PDF streaming
If one is using the web server as an online repository of references, chances are PDF is one of the main document formats.
PDFs upon creation typically do not support streaming, due to how object references are stored in ''xref'' table located at the end of the PDF file. The PDF-1.2 specification does introduce the concept of "Linearized PDF", where the browser can send byte range requests to load specific pages of the PDF. The brand name of this feature is called "Fast Web View". In such files, a linearization dictionary is defined.
Linearization itself is easily done with qpdf (available on Ubuntu PPA as qpdf
):
qpdf --linearize [INPUT.PDF] [OUTPUT.PDF]
To check if PDF is linearized:
qpdf --check-linearization [INPUT.PDF]
Incidentally, Ubuntu 22.04 LTS default PDF viewer (evince
) does not support this feature. One can opt to use qpdfview
(also on Ubuntu PPA).
For the server-side, thankfully there is nothing much to configure other than try_files
- nginx sends the header Accept-Ranges: bytes
by default. Ensure that the PDF file is readable by the user running the webserver (typically www-data
).
For example, the default PDF viewer in Chrome will display "Fast web view: Yes":
Using Chrome's default PDF viewer does not properly handle linearized PDFs though - PDF load times are still pretty high.
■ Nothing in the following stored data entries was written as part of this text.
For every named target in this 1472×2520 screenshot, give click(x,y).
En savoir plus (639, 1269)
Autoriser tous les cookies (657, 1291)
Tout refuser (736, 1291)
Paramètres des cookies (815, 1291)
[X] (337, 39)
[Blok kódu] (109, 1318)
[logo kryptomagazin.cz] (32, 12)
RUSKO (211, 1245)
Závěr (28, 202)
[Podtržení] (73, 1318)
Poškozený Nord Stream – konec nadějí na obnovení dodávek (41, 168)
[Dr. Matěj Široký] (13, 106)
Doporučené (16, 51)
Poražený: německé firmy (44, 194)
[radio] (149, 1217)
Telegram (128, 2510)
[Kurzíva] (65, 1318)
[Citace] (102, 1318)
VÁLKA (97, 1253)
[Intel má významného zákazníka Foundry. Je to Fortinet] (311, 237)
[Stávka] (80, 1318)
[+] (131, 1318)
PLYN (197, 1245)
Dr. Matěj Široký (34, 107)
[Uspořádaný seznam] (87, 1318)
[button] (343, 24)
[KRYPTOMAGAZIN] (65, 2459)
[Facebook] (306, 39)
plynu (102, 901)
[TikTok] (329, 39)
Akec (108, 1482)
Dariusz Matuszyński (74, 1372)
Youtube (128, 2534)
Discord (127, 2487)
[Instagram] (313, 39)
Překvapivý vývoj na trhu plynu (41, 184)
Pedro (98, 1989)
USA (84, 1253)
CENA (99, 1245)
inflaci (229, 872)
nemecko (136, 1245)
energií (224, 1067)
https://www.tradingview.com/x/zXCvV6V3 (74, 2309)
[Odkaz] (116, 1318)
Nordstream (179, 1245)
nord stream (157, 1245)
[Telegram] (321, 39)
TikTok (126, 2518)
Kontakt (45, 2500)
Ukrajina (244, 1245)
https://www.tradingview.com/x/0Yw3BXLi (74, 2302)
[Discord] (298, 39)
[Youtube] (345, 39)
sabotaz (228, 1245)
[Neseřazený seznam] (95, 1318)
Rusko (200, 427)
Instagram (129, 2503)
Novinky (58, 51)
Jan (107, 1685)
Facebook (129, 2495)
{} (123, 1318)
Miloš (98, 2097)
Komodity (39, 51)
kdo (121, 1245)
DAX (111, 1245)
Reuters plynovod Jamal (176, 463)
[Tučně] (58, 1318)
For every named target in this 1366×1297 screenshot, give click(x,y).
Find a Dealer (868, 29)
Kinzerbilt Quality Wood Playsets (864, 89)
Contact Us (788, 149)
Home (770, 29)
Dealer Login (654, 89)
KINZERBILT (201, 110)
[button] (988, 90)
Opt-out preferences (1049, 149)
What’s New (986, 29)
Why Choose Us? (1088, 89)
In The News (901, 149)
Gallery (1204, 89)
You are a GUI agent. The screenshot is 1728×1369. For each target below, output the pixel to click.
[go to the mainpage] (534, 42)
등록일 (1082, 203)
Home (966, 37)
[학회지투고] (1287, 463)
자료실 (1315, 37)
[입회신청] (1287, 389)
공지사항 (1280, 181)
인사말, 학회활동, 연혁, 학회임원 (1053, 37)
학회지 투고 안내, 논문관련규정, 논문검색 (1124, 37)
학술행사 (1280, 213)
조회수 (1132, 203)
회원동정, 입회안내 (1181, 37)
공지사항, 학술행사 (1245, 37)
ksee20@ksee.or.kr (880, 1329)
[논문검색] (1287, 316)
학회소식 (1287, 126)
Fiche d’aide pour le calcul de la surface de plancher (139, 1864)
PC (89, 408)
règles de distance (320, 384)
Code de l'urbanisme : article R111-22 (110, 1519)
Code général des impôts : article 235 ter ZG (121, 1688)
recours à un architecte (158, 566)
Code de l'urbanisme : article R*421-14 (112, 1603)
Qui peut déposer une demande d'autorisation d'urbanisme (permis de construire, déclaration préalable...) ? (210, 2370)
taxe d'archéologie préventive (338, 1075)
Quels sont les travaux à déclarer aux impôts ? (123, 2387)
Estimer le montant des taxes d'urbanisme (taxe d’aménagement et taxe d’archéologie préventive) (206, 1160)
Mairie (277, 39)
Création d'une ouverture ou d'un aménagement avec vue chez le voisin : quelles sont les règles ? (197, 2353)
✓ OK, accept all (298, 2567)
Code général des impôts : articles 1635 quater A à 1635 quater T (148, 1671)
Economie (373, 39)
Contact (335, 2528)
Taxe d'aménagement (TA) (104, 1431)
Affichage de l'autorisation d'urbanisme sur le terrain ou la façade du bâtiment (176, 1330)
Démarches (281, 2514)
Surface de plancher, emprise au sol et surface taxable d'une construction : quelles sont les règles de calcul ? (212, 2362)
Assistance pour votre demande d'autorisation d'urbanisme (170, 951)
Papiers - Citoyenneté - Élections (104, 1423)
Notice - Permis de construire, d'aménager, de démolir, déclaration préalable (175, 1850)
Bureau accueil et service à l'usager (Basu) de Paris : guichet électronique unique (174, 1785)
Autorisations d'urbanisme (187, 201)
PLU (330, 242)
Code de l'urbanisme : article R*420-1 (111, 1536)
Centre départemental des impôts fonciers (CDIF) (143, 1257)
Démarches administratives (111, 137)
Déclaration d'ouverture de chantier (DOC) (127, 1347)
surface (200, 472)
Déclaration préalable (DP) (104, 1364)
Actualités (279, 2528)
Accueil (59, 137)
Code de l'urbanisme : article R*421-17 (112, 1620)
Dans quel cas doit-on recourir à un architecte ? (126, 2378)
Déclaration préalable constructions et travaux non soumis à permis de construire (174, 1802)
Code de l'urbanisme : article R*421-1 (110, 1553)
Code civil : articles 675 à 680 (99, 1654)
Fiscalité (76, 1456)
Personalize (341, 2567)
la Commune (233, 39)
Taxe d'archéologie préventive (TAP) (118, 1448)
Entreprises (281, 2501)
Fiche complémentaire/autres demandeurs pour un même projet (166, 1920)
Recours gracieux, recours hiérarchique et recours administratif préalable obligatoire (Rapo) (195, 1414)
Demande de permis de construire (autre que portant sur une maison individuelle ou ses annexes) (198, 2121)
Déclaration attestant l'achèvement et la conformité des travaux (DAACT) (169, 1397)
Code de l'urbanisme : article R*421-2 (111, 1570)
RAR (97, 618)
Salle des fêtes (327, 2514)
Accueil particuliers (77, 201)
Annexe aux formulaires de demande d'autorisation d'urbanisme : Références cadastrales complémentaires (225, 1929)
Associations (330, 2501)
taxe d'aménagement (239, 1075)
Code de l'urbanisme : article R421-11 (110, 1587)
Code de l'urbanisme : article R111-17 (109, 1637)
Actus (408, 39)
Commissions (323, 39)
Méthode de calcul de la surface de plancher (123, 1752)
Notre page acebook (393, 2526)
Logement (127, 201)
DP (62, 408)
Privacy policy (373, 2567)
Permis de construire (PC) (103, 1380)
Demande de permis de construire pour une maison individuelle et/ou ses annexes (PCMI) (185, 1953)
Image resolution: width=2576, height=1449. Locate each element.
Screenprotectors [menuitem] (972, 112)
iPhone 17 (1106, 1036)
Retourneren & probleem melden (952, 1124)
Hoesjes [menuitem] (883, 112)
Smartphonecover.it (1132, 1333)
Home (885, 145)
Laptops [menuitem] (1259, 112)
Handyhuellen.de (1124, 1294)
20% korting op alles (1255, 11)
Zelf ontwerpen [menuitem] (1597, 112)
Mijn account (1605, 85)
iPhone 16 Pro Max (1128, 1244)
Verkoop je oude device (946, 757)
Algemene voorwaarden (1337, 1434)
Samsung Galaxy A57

Seems like the SingleFile
extension is hooked and takes over loading of entire PDF:
PDF.js Chrome extension in contrast handles this correctly with 65 kB chunks, with the first request containing byte range header Content-Range: bytes 248971264-249036799/249098349
corresponding to page 100 of 696.
If the PDF still doesn't load dynamically, consider adding the following configuration to Nginx:
# Explicit use of byte-range header add_header Accept-Ranges bytes; # Force enable of byte-range support irregardless of cache status proxy_force_ranges on; # Explicitly specify file type default_type application/pdf;